_PROBLEM A_
In the article on young adult painkiller use, what does Pamela Hyde say the decrease in abuse shows? Answer in one to three sentences.
_PROBLEM B_
Extend the article on young adult painkiller use, picking up right after its last sentence.

** TEXT EXCERPT follows **

Young adult painkiller useage lowest in a decade
By Donna Leinwand Leger, USA Today
Prescription-drug abuse in the United States declined last year year to the lowest rate since 2002 amid federal and state crackdowns on drug-seeking patients and over-prescribing doctors.
Young adults drove the drop. The number of people 18 to 25 who regularly abuse prescription drugs fell 14 percent to 1.7 million, the National Survey on Drug Use and Health reported Monday. In 2011, 3.6 percent of young adults abused pain relievers, the lowest rate in a decade.
The survey, sponsored by the Substance Abuse and Mental Health Services Administration, collects data from interviews with 67,500 people age 12 and older.
Administrator Pamela Hyde said the decrease in abuse indicates that public health and law enforcement efforts to curb abuse of prescription drugs, such as the powerful painkillers oxycodone and hydrocodone, work.
In 2011, 6.1 million people abused narcotic pain pills, tranquilizers, stimulants and sedatives, down from 7 million people in 2010, the survey found. Pain pill abuse dropped from 2.1 percent of the population in 2009 to 1.7 percent in 2011.
Still, the number of people addicted to pain relievers grew from 936,000 in 2002 to 1.4 million in 2011. About a third of the addicts are 18 to 25, the survey found.
Most states operate prescription-drug monitoring programs, which can identify doctors who prescribe excessive doses of the drugs and patients who seek multiple prescriptions from different doctors, said Gil Kerlikowske, director of the White House Office of Drug Control Policy.
In 2011, 22.5 million Americans 12 or older, nearly 9 percent of the population, said they regularly used illicit drugs such as marijuana, cocaine, heroin, hallucinogens and inhalants or abused prescription drugs, including pain relievers, tranquilizers, stimulants and sedatives. While cocaine abuse has dropped from 2.4 million regular users in 2006 to 1.4 million last year, heroin abuse is rising, the survey found. The number of people who reported regular heroin use grew from 161,000 in 2007 to 281,000 in 2011, the survey found.

** End of TEXT EXCERPT **
** DATA FOR ANALYSIS follows **

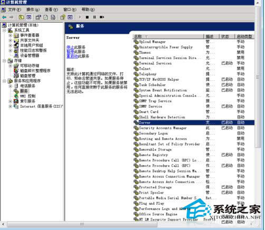Click the pause service toolbar icon
This screenshot has height=230, width=265.
click(x=94, y=17)
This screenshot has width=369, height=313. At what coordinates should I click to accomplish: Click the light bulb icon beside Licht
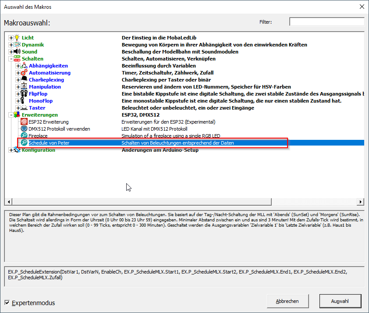pos(17,38)
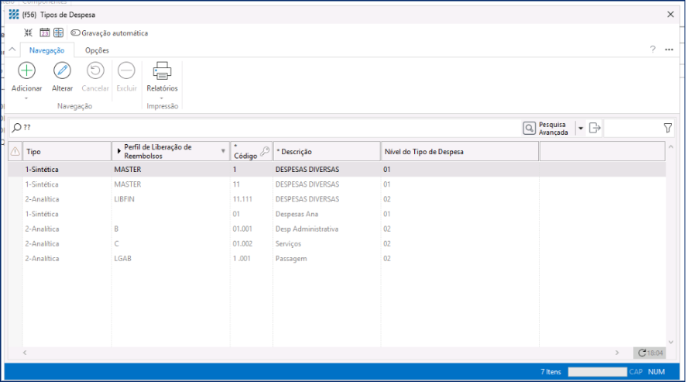The width and height of the screenshot is (686, 382).
Task: Click the calendar icon in top toolbar
Action: (44, 33)
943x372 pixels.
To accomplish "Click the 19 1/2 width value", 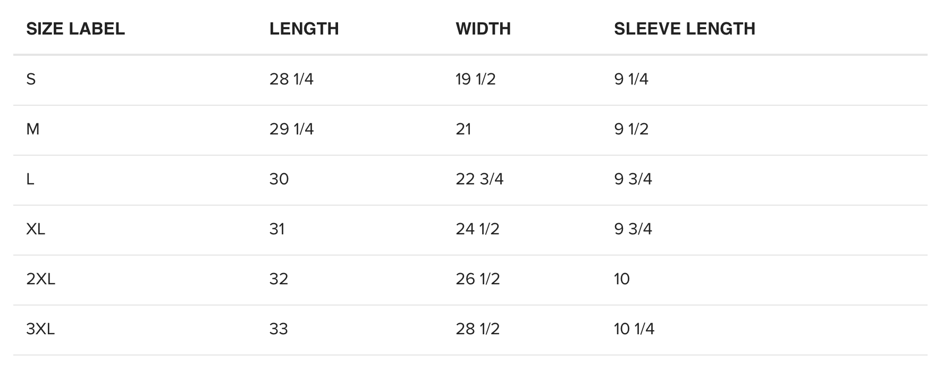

** End of DATA FOR ANALYSIS **

_REPLY A_
Pamela Hyde says the decrease shows that public health and law enforcement efforts to curb abuse of prescription drugs, such as oxycodone and hydrocodone, work.

_REPLY B_
Marijuana remains the most commonly abused drug at all ages. Among youth, while drinking and smoking declined, marijuana use grew steadily since 2008, the survey found. Another study, Monitoring the Future, which surveys students in eighth and 10th grades, has also noted increasing marijuana use. That study found that 12.4% of eighth- and 10th-graders had used marijuana in the previous month, the highest rate since 2003.
“Marijuana is still bad news,” Kerlikowske said.
Just 44.8 percent of teens think smoking marijuana is risky, down from 54.6 percent in 2007, he said. Voter initiatives to legalize and regulate marijuana send a message that marijuana is medicine, Kerlikowske said.
“I think they are getting a bad message on marijuana,” he said. “I think that the message that it’s medicine and should be legalized is a bad message.
Ethan Nadelmann, executive director of the Drug Policy Alliance, which advocates legalizing marijuana and treatment over incarceration, says the U.S. should focus on public health initiatives to curb drug use, reduce overdoses and halt the spread of HIV and hepatitis.
“It’s good to see problematic use of alcohol and tobacco among young people continuing to decline — and worth noting that this good news has little to nothing to do with arrests, incarceration or mandatory drug testing,” Nadelmann said. “Contrast this with marijuana use, which has increased somewhat notwithstanding the fact that almost 800,000 people are arrested each year for marijuana possession.”